Procurando alguma coisa?

Crônicas

Chuva

Uma chuva fina cai sobre a cidade, um vento frio e cortante sopra do mar, são convites ao recolhimento, fazer alguma atividade dentro de quatro paredes. Uma metade de mim deseja repousar, mas a outra metade é semelhante a uma criança travessa, está sempre a buscar algo novo para fazer, alguma atividade para desenvolver. Nalguns períodos prevalece uma metade, noutros predomina a outra metade.

Nestes dias de inverno a chuva e o frio impõem o recolhimento. É um período muito rico para a metade de mim que gosta de criar, pois a metade que gosta de sair está recolhida, hibernando. A metade de mim que gosta de criar busca fazer algo. Nestes dias de inverno a leitura é colocada em dia, trabalhos antigos são revisados, algumas visitas são realizadas, algumas roupas velhas são retiradas dos armários e doadas, novas tarefas são iniciadas, alguns filmes são novamente assistidos e novos filmes são vistos. Depois de algum tempo nestas atividades, a alma entra em introspecção e deseja fazer algo novo, conhecer outras facetas da existência, viver novas experiências, é um período profícuo para a criação de algo.

Os dias de chuva exigem, para os que não trabalham, muita disciplina para não ficarem em casa sem fazer nada, a criar teia de aranha no cérebro. Os dias de chuva, para os que ainda lutam para ganhar o pão de cada dia, exigem força de vontade para sair da cama e ir para o seu local de trabalho, chegar na hora acertada para o cumprimento de suas obrigações. O exame destas pequeninas coisas mostra quem sou eu, posso verificar se o espírito é o senhor da vontade ou se é o corpo quem fala alto e assume o comando da minha vida. No exame das pequenas coisas vou obtendo informações preciosas para saber quem sou eu, posso verificar se sou o senhor ou o escravo dos acontecimentos.

A chuva continua a cair sobre a cidade, o frio aumenta, a poesia flui como um riacho e dá vazão aos sentimentos trazidos pela chuva. A poesia não depende do tempo lá fora, depende do tempo cá dentro. A alma tem seu tempo de criar, de se desnudar para o mundo, de mostrar sua riqueza ou sua pobreza. A alma também tem seus períodos de aridez, quando ela nada cria, apesar de mobilizar todas as suas forças para fazer alguma coisa. Nestas ocasiões de secura os esforços são vãos, a alma nada produz.
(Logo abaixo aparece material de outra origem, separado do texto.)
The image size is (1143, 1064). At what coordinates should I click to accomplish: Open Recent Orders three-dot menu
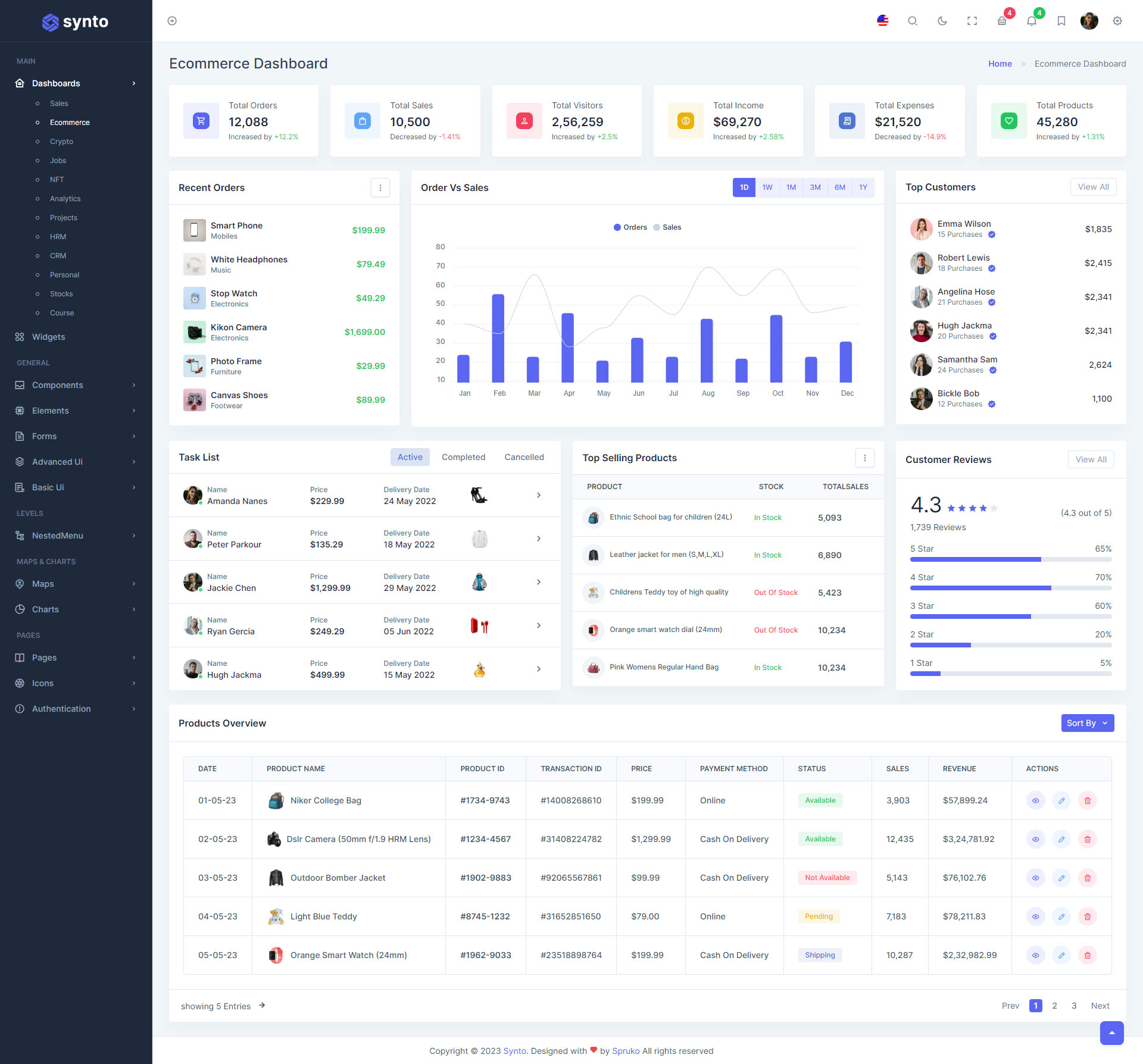coord(380,187)
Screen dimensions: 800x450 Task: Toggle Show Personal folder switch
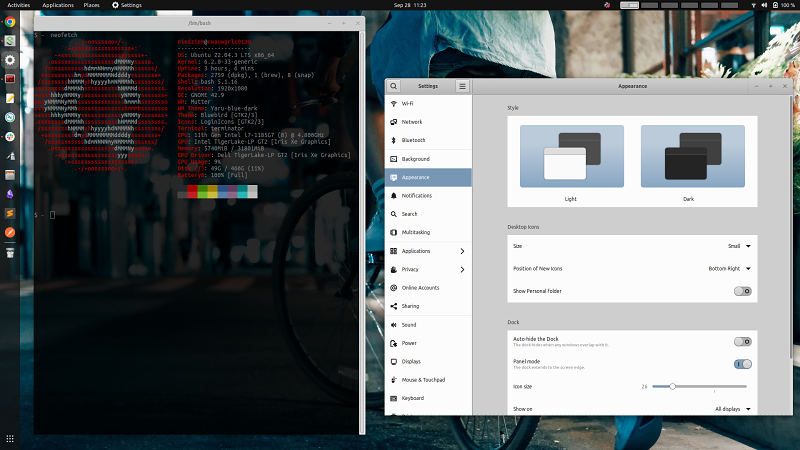742,291
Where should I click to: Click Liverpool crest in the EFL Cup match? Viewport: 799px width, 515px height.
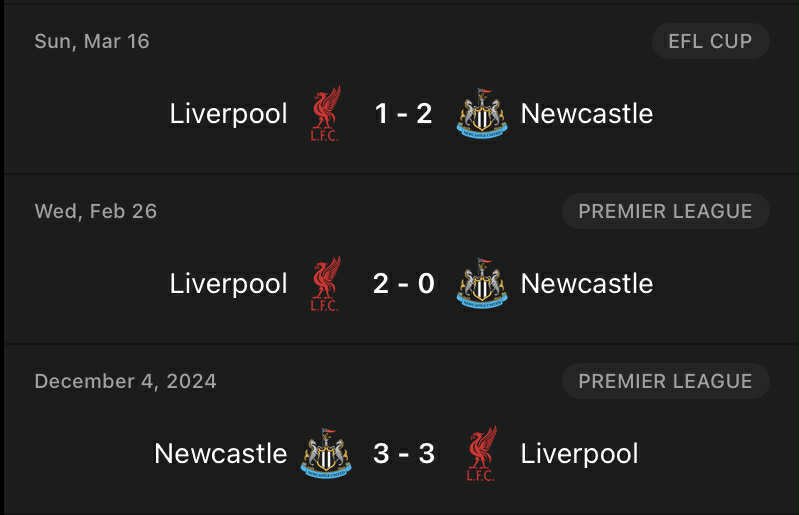[325, 114]
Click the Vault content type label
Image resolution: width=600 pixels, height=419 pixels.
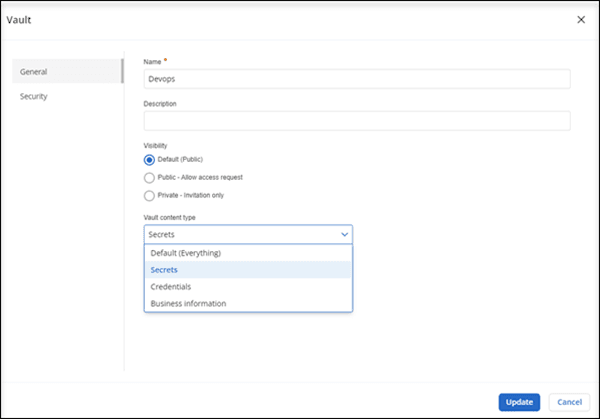[x=178, y=216]
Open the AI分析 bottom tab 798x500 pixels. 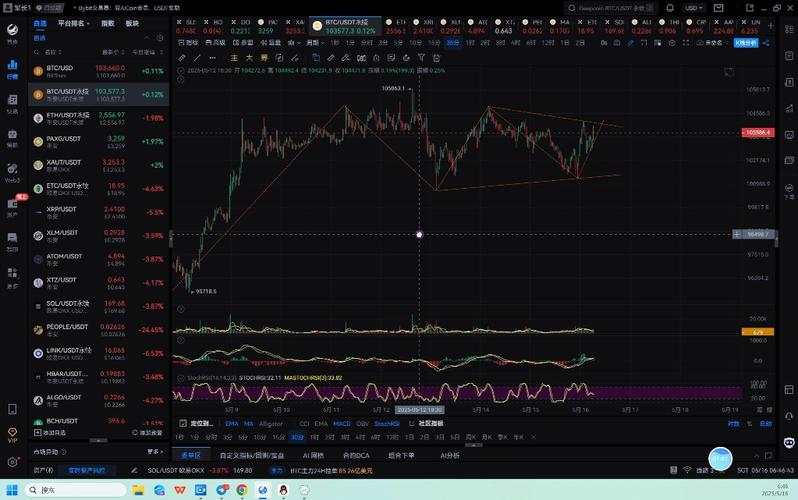(x=451, y=455)
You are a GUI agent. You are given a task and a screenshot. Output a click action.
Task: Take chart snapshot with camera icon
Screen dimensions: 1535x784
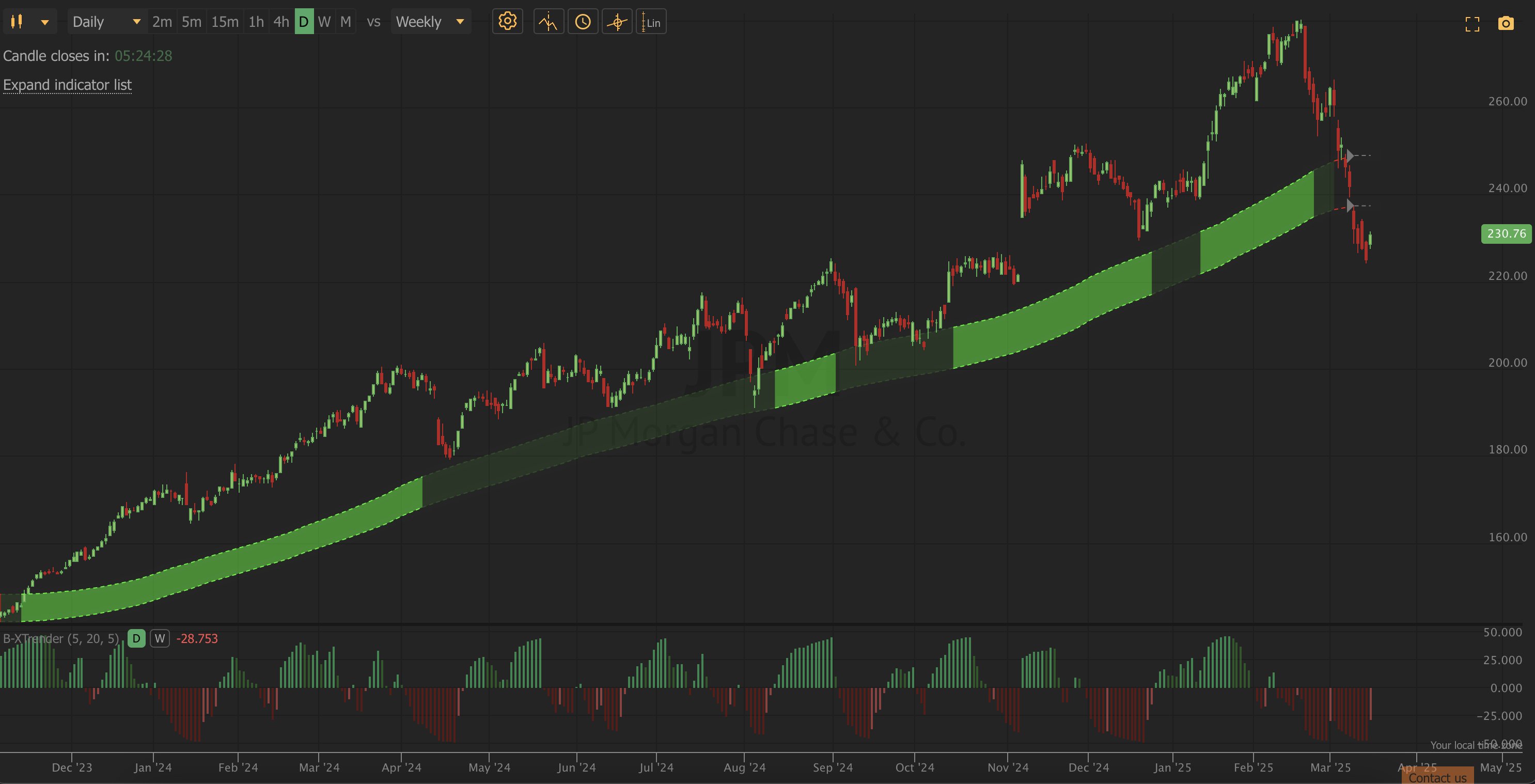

A chuva que fecunda a alma se chama amor. É deste tipo de chuva que dependem as árvores humanas para produzirem frutos em abundância, capazes de matar a fome dos que as buscam. Existem muitos tipos de árvores, mas a chuva que mata a sede de todas elas é a mesma.

Marcos Antônio da Cunha Fernandes
www.marcosfernandes.org
João Pessoa, 26 de junho de 2007.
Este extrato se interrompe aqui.